◆ EXERCISE BRIEF
Count the lines below in which "agent" appears, then give that number by itself.

PROVIDED INFORMATION section start

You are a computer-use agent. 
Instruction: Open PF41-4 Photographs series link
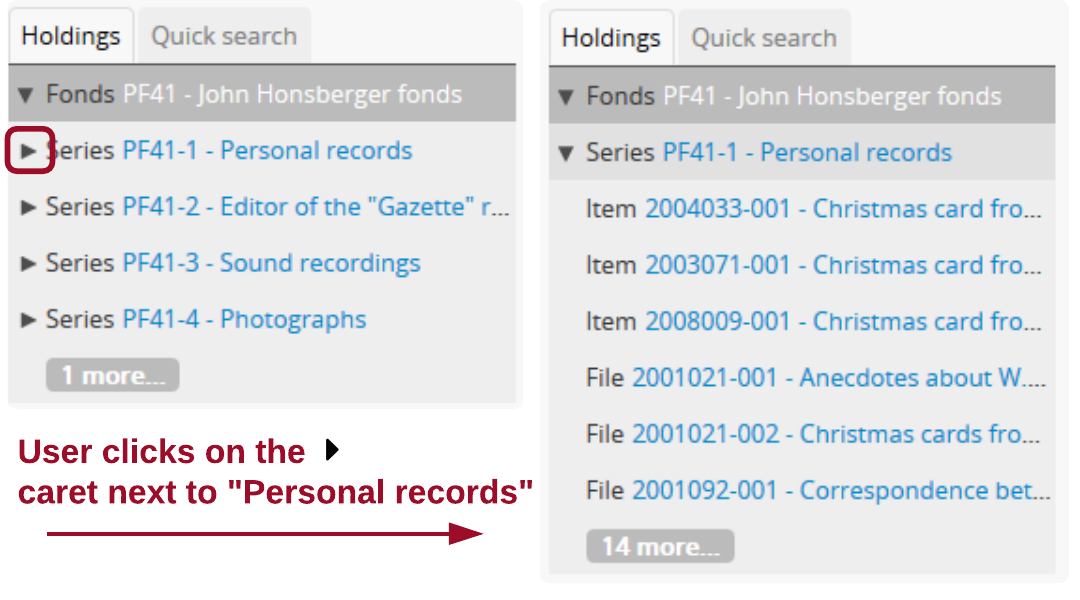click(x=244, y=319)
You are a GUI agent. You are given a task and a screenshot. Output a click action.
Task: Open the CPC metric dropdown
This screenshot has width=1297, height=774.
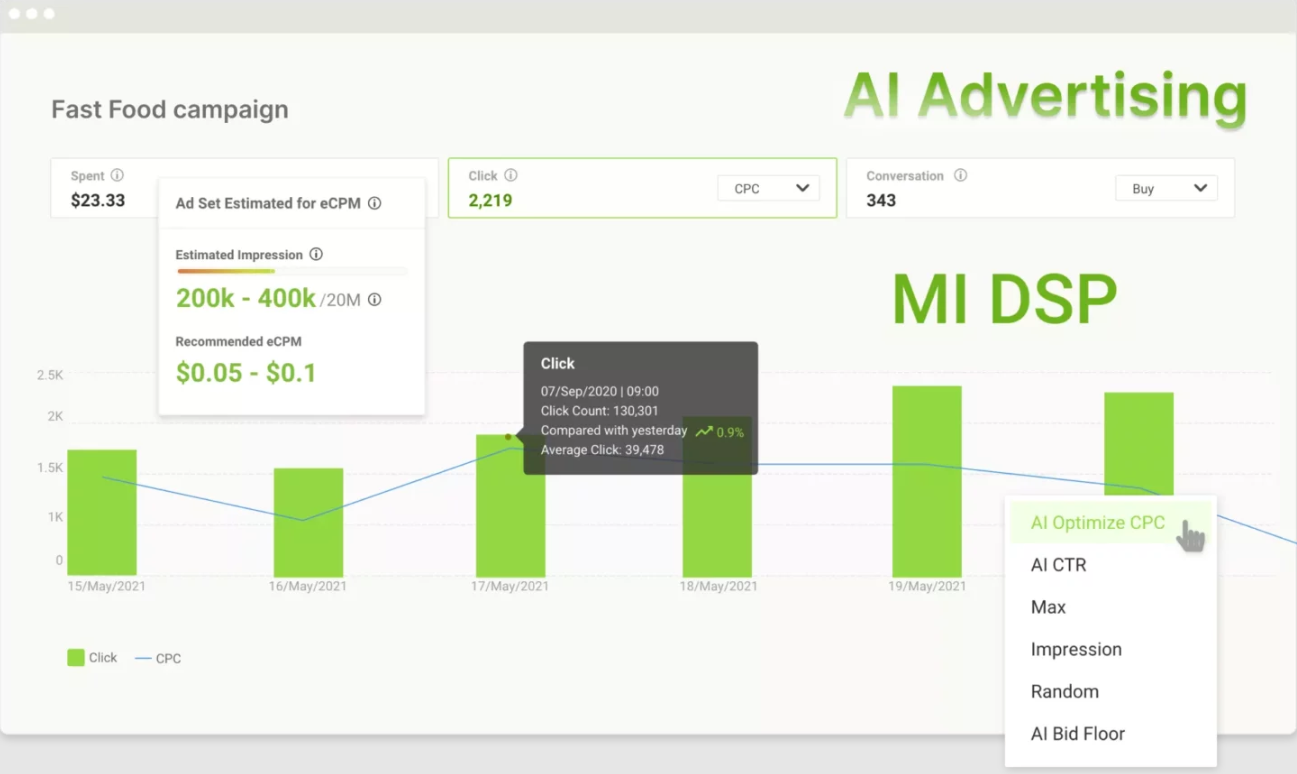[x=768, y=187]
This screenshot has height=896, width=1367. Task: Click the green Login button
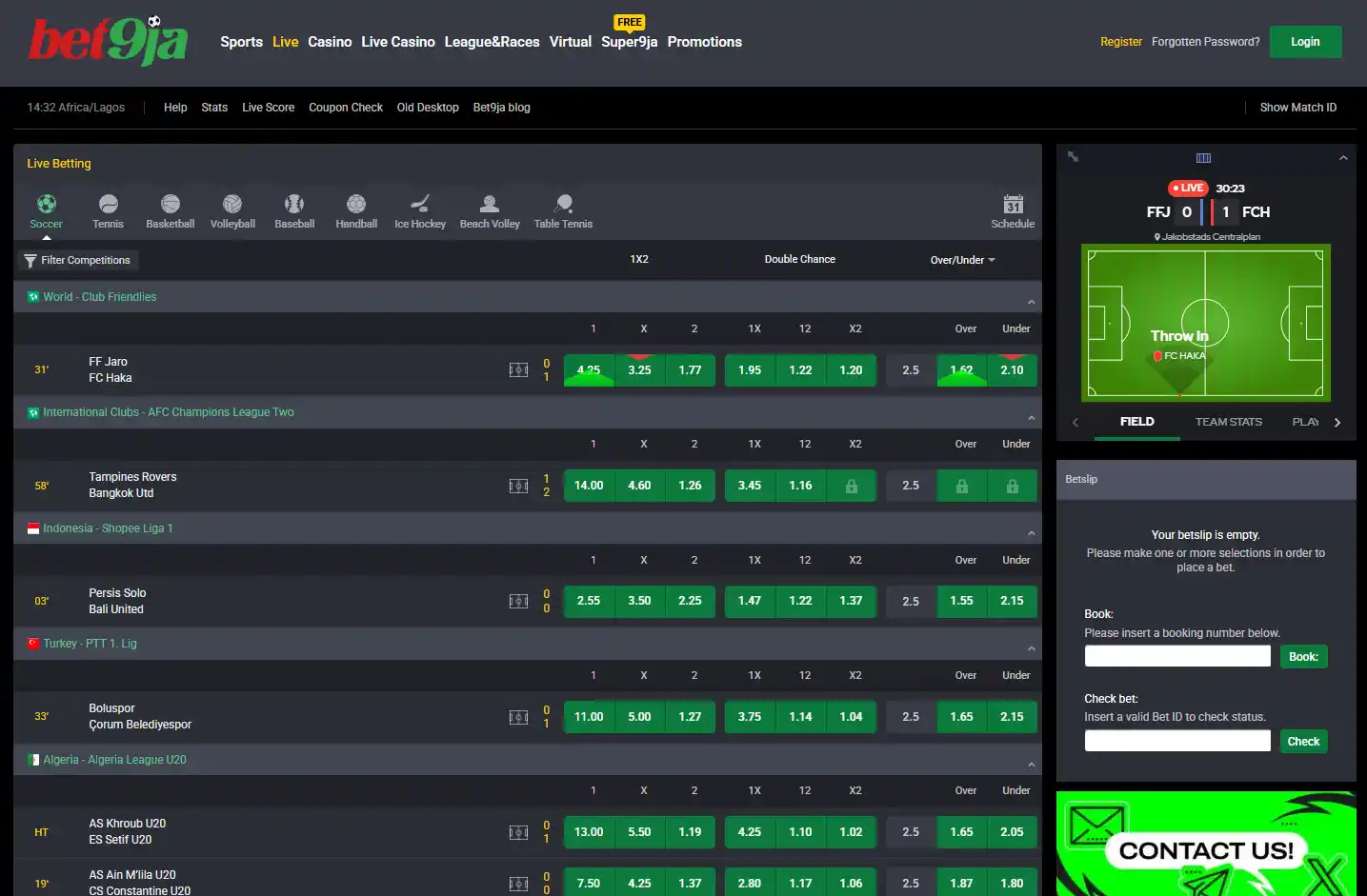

PROVIDED INFORMATION section end

◆ REPLY
2